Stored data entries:
══════

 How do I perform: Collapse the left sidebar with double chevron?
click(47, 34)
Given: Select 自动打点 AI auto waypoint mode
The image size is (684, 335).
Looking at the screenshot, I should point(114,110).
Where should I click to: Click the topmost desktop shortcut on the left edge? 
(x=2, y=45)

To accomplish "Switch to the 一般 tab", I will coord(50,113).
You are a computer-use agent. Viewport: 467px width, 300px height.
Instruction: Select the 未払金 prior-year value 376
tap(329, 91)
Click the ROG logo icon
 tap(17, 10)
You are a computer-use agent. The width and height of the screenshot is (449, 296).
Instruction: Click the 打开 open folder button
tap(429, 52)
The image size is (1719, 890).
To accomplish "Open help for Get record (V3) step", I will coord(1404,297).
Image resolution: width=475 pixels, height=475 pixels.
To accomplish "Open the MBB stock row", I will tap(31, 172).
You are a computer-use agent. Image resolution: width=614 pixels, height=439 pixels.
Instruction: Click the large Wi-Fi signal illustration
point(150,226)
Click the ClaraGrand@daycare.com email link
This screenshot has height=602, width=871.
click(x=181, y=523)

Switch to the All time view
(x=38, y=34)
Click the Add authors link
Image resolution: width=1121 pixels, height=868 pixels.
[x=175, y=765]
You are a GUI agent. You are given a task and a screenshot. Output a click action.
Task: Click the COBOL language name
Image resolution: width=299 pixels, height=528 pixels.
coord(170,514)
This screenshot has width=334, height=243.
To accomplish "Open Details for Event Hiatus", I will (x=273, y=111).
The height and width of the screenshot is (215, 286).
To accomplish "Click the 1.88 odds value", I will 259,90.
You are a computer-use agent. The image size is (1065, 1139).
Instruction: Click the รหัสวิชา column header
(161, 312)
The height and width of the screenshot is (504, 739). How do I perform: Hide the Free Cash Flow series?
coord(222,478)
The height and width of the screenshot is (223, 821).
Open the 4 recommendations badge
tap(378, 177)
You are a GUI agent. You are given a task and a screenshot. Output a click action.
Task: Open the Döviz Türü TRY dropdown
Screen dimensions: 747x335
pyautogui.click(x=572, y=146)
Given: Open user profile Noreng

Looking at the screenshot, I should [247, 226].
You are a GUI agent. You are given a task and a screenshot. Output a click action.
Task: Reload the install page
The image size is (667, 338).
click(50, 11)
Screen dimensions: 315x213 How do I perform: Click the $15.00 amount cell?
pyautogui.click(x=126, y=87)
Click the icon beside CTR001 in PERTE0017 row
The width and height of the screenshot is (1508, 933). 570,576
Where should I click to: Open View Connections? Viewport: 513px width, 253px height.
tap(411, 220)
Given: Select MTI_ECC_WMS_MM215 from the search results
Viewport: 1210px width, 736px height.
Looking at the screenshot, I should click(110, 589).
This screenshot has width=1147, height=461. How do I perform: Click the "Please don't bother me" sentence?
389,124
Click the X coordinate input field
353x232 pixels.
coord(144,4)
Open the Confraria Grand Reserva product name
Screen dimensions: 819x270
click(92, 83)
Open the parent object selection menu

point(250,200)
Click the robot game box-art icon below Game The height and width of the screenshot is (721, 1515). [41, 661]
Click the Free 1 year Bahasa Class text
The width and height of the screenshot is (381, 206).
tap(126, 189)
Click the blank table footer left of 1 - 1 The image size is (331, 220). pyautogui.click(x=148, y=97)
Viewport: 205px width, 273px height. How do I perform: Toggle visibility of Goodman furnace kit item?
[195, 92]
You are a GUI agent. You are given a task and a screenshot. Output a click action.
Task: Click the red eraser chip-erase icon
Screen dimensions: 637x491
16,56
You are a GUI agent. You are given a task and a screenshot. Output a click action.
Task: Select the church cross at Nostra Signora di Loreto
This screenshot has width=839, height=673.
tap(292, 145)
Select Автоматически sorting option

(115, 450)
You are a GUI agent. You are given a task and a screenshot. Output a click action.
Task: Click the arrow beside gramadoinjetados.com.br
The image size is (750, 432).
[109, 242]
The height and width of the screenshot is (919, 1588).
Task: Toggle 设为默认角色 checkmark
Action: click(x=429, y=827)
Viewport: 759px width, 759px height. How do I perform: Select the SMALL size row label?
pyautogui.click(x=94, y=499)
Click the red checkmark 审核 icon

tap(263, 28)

══════

§ **WHAT IS REQUIRED**
Lines in the data that hold "accomplish" are to be counted, and the number alone reported.

§ **YOUR RESPONSE**
5